**TEXT PASSAGE**
================

Well, it has been quite some time since my last post. I swear I had every intention of updating this blog regularly. Really. *ahem*
That being said, quite a bit has happened in the interim. In 2010, I lost my mother to what felt like a very short bout with neuroendocrine cancer. I took time off work to take her to her chemotherapy, and then, to take care of her in her final months. After she passed, I struggled with all of the usual caregiver doubts. I worried that I hadn’t given my mom enough pain medicine to cope with her pain, or that I gave her too much and it hastened her end. Did I offer her enough liquids? Should I have forced food on her more frequently? Was she comfortable? Why didn’t I say what I wanted to say so many times? Did she hear me when I told her I loved her at the end, and that we would remember the light she brought into this world?
For that first year, every time I thought about my mother, I felt I was reliving the pain of losing her all over again. I felt that deep feeling of regret and hurt, a loss that I wish no one ever had to feel. Time and again, I saw that woman around town, with hardly any hair dressed in a pink jump suit and tan jacket, that made me stop in my tracks, fighting the urge to chase her down crying “Mom! Is that you?!” Every time I saw this woman, I knew it was not my mother. I had watched her body be laid to rest in the cold, wet ground of the cemetery.
Once I returned to work, there was continued turmoil. It may or may not have been influenced by my grief, before I finally switched jobs. My new job is fantastic and fits very well with my spouse working towards a masters in Neuroscience.
At the end of 2011, I welcomed my very first child into the world. My sweet little girl. Prior to her delivery, I struggled with the knowledge that my mom would never meet my daughter. My mom had always told me that my husband and I would make beautiful babies. Then our little girl came along and turn our world on its head. Oh, how right my mom was! In so many ways. Like she predicted, I have never loved any person or thing as much as I love that little girl. All those little things that used to put me in STRESS! mode fell away. So long as I can keep her safe, sound, happy, and loved… the world is as it should be.
There were a lot of big and little things that happened between 2010 and now that I have simply glossed over. Now, my little girl is five months old and I am even closer to finishing my very first novel. It is still titled “Waking Dreams”. Someday it may have a better title, but I will wait until I finish these last few chapters before committing.
Hopefully my posts hereafter will be (a) more frequent and (b) more cheerful.

================

[Pixel coordinate grounding data]
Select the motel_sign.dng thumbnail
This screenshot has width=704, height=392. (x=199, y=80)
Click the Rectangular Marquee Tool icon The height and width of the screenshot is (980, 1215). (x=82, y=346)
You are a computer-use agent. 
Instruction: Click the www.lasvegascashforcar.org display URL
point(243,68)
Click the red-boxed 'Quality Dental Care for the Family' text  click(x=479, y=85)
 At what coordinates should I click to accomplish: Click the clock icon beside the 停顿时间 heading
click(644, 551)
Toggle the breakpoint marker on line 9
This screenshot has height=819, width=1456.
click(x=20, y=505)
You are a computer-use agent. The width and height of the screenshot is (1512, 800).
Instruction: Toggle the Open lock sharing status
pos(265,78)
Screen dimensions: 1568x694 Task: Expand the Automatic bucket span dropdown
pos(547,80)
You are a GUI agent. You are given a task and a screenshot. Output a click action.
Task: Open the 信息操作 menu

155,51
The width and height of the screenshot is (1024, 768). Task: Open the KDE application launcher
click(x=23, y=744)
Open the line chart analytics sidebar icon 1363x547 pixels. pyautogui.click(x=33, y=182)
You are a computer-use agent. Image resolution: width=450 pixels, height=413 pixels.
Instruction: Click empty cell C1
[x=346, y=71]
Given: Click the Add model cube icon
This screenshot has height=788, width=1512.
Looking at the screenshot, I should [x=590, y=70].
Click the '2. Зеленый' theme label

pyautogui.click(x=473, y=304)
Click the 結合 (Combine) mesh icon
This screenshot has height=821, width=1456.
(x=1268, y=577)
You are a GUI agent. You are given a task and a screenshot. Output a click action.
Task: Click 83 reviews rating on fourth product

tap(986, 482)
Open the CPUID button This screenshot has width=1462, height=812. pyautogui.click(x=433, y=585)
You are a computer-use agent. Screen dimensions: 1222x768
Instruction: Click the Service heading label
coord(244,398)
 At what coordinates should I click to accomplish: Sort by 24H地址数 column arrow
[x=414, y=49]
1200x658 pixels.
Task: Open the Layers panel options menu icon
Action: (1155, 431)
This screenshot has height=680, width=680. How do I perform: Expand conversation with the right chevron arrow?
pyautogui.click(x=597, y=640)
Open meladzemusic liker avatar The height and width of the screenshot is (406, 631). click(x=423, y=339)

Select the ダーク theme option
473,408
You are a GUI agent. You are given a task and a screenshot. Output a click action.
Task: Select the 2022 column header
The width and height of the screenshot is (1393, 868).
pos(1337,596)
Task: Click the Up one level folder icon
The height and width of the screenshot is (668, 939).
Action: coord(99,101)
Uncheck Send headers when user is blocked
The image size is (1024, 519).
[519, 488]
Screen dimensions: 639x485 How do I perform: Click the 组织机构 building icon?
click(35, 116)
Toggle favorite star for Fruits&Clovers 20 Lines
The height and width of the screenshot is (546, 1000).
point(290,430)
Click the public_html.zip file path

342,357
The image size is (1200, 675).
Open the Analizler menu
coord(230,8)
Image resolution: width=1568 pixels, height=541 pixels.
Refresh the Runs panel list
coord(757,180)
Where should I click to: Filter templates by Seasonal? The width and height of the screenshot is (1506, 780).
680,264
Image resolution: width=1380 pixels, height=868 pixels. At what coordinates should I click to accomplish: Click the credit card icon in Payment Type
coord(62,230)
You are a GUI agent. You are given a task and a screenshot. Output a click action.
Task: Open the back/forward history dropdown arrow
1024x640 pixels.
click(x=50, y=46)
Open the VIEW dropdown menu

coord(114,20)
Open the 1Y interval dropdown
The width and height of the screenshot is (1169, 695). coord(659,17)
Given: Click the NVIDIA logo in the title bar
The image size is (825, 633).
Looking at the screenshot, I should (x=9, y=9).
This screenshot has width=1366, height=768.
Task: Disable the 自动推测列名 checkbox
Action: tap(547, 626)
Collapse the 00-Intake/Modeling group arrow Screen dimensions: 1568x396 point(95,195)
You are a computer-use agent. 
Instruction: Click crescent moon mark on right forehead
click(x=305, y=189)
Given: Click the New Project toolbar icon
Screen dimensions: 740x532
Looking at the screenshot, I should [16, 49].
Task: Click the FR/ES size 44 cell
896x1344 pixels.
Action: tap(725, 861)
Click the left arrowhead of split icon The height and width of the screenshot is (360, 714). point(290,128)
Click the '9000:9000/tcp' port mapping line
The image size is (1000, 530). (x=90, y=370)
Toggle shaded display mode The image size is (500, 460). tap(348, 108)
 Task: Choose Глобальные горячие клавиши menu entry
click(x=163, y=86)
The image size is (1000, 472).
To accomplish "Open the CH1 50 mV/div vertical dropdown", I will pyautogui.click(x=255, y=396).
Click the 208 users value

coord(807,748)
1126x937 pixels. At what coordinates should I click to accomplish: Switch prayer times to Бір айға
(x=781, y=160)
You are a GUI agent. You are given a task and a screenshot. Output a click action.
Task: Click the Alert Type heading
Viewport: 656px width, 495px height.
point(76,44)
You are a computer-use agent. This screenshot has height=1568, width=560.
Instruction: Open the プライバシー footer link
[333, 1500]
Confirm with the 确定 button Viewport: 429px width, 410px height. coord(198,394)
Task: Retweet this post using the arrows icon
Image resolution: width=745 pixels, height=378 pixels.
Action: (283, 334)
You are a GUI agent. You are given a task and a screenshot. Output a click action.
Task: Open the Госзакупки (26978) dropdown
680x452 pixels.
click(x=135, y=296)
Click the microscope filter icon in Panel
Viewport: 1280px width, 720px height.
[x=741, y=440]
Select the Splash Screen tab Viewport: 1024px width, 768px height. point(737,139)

================

**REQUIRED WORK**
Please quote the blog post above, starting at "There were a" and ending at "(b) more cheerful.".

**RESPONSE**
There were a lot of big and little things that happened between 2010 and now that I have simply glossed over. Now, my little girl is five months old and I am even closer to finishing my very first novel. It is still titled “Waking Dreams”. Someday it may have a better title, but I will wait until I finish these last few chapters before committing.
Hopefully my posts hereafter will be (a) more frequent and (b) more cheerful.